The required output is a number: how many lines of the data below include the string "screenshot".

--- DATA FOR THIS EXERCISE Enclosed Below ---

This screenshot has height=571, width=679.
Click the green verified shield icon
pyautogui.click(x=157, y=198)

--- End of Enclosed DATA FOR THIS EXERCISE ---
--- DATA FOR THIS EXERCISE Enclosed Below ---

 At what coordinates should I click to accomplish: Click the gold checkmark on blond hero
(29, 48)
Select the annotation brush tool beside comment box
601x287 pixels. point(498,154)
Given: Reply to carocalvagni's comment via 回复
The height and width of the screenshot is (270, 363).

--- End of Enclosed DATA FOR THIS EXERCISE ---
--- DATA FOR THIS EXERCISE Enclosed Below ---

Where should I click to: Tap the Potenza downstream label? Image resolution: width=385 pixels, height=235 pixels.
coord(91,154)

--- End of Enclosed DATA FOR THIS EXERCISE ---

(RESPONSE BELOW):
2